Thrissur Pooram has set a model for fireworks: PESO

All fireworks containing the banned chemical potassium chlorate are unauthorised

May 06, 2017 07:39 pm | Updated 07:39 pm IST - KOLLAM

Among the 184 temple festivals across the State where fireworks are traditionally held, the Thrissur Pooram was the only temple festival in the Malayalam calendar this year to earn the permission of the Petroleum and Explosives Safety Organisation (PESO) to hold the display licensed by District Collectors.

It means that if there had been any fireworks in connection with any other temple festival in the State after last year’s Puttingal temple fireworks tragedy, it was unauthorised and could invite action under the law, said R. Venugopal, Deputy Chief Controller of Explosives, Hyderabad, who supervised the Thrissur Pooram fireworks.

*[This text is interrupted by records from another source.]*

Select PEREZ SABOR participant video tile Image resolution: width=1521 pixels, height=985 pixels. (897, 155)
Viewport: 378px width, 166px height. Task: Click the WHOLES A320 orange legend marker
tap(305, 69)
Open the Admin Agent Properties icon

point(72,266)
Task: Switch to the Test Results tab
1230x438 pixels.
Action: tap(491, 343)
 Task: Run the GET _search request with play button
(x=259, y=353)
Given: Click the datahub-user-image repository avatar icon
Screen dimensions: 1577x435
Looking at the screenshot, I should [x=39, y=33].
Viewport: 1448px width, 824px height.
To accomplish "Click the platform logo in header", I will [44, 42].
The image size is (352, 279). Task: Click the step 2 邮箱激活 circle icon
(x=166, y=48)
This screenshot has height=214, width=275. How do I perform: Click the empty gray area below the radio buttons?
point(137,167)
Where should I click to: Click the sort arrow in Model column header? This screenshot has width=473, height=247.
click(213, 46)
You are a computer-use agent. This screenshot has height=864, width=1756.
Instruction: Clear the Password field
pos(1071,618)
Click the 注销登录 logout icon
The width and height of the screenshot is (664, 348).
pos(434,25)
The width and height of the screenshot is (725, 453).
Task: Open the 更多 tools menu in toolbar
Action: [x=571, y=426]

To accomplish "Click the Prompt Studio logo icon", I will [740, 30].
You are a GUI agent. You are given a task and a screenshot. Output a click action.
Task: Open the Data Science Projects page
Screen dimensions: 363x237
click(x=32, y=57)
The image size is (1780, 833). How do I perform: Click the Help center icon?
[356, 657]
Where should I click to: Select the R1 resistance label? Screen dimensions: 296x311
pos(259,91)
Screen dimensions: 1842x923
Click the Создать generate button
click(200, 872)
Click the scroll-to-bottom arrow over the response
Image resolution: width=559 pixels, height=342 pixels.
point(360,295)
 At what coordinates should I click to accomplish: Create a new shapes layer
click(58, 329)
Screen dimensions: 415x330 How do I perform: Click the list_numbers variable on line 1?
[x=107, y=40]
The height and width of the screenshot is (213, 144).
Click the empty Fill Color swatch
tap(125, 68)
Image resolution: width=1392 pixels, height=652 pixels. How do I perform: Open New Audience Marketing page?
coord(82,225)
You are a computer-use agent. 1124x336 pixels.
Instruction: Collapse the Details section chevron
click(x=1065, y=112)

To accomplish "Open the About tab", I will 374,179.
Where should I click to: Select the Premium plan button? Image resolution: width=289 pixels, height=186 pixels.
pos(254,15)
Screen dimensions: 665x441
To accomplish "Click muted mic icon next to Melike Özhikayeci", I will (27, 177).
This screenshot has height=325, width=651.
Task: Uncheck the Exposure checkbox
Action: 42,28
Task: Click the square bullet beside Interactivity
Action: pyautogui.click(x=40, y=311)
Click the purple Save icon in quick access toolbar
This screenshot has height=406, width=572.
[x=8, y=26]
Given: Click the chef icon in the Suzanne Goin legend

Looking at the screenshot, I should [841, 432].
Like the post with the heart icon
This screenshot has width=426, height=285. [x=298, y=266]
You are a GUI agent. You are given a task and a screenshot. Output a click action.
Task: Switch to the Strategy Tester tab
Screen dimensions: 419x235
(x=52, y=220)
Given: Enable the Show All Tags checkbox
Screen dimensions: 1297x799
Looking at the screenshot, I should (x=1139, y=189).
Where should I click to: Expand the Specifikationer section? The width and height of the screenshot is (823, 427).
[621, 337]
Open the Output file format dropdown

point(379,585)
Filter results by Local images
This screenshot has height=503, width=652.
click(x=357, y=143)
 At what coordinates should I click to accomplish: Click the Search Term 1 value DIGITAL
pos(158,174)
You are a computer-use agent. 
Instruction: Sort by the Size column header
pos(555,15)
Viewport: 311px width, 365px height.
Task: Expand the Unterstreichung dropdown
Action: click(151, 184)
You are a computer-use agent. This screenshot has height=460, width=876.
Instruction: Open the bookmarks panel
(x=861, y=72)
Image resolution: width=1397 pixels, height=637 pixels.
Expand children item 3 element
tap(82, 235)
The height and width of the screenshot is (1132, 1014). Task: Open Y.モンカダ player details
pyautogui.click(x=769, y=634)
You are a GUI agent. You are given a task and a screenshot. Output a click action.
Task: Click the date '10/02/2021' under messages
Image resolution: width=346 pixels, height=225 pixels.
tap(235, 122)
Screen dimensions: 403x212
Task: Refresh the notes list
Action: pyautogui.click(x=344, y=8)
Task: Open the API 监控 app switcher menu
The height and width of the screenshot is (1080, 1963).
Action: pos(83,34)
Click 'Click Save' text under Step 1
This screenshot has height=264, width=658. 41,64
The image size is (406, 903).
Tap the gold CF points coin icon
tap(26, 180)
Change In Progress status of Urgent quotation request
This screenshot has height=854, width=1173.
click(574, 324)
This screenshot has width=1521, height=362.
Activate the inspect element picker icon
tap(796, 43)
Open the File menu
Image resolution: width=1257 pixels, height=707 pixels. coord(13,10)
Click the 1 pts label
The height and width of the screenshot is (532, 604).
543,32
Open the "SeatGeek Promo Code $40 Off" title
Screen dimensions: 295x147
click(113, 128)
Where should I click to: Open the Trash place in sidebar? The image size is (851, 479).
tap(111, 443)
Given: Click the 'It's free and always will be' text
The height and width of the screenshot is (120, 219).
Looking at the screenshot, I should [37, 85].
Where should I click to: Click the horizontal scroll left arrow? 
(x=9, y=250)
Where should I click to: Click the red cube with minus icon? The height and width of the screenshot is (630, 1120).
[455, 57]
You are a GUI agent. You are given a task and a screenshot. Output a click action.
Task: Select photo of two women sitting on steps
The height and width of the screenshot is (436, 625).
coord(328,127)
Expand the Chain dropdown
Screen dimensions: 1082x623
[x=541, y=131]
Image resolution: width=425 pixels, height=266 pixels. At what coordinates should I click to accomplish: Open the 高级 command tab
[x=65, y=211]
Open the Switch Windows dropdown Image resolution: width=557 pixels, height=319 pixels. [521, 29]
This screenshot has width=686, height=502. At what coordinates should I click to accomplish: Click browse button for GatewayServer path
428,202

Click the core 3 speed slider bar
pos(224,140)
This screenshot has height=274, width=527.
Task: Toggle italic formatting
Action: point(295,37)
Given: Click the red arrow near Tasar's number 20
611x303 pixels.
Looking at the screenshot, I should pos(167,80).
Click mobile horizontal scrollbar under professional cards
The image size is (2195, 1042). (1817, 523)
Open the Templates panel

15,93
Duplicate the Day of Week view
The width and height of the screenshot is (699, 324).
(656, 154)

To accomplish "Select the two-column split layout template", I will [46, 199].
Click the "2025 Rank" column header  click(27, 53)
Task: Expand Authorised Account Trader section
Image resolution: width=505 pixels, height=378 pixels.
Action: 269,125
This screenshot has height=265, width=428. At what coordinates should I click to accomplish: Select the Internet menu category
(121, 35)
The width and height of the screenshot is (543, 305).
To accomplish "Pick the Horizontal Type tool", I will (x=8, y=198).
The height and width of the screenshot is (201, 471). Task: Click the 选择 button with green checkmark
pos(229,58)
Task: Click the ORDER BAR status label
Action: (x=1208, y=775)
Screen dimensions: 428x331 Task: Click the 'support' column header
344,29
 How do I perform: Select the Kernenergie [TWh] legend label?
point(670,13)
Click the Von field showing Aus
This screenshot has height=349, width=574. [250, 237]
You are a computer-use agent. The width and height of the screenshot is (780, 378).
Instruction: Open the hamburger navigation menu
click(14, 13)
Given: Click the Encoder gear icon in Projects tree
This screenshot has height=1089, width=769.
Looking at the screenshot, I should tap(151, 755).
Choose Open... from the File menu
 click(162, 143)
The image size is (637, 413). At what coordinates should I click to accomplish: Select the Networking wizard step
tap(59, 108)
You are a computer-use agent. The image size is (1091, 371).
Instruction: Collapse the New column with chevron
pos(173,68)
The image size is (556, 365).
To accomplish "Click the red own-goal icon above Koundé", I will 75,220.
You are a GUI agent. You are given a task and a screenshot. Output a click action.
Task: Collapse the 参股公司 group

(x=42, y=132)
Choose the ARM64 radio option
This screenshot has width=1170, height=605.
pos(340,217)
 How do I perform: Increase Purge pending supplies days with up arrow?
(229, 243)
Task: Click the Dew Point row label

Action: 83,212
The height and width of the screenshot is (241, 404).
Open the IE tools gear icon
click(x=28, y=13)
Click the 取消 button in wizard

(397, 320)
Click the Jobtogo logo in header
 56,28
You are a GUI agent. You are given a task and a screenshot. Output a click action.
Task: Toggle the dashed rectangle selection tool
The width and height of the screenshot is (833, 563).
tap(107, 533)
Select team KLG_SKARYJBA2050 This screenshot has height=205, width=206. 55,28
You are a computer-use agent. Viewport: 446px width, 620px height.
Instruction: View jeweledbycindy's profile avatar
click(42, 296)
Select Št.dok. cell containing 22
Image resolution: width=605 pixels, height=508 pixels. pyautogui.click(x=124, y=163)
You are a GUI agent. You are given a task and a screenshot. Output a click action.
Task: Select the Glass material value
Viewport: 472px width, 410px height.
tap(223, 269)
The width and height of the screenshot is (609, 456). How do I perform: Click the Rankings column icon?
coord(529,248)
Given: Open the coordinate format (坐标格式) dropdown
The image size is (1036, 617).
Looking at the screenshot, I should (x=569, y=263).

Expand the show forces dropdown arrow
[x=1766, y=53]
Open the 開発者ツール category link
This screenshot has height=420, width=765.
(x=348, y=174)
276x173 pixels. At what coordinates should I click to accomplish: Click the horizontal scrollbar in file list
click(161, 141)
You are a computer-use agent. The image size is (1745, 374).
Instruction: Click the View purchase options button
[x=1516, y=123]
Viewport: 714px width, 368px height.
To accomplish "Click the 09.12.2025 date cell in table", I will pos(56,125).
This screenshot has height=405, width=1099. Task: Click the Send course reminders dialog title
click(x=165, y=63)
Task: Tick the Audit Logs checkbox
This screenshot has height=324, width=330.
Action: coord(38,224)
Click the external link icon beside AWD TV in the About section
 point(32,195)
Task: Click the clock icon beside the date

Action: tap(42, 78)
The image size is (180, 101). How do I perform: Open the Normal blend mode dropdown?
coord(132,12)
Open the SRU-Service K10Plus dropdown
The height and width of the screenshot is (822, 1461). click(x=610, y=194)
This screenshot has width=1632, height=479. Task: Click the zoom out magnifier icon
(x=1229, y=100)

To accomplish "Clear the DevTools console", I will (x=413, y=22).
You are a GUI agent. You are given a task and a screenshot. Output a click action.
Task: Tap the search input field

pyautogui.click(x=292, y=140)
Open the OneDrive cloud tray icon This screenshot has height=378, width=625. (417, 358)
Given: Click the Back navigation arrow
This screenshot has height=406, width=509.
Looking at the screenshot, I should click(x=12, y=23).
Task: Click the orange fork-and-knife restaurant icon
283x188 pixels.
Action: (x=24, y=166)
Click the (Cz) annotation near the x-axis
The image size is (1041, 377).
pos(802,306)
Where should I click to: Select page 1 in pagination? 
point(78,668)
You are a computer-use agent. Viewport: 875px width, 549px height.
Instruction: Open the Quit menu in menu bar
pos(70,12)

Dr. Venugopal told The Hindu that the PESO inquiry commission, constituted in the wake of the Puttingal tragedy, had recommended that all fireworks containing the banned chemical potassium chlorate were unauthorised and under this norm, traditional Kerala fireworks such as Kuzhiminnal, Gundu, and Amittu had been banned.

Safety distance

He said most of the traditional fireworks venues of the State did not have the prescribed safety distance of 100 meters and the magazines of the few that met the norm did not comply with the distance criterion. Moreover, the fireworks used to be carried out without the mandatory on- and off-site emergency plans.

He said that licence for the Thrissur Pooram fireworks was granted by the Thrissur District Collector on the basis of the compliance of the recommendations of an ad hoc committee headed by Shailendra Singh, Joint Secretary, Union Ministry of Commerce and Industry, under which PESO functions. When examined by PESO, it was found that the Thrissur Pooram committee had complied with all safety norms stipulated by it.

“Now the committee has set a model for regulating fireworks in Kerala by conveying the message that all festival committees should comply with the Explosives Rules, 2008, and this can bring the 200-year- old fireworks tradition in Kerala back to normal,” Dr. Venugopal said. Prior to the Puttingal tragedy, the licence for fireworks in Thrissur was given to 20 persons by District Collectors. This year, it was reduced to two because of the stringent measures adopted.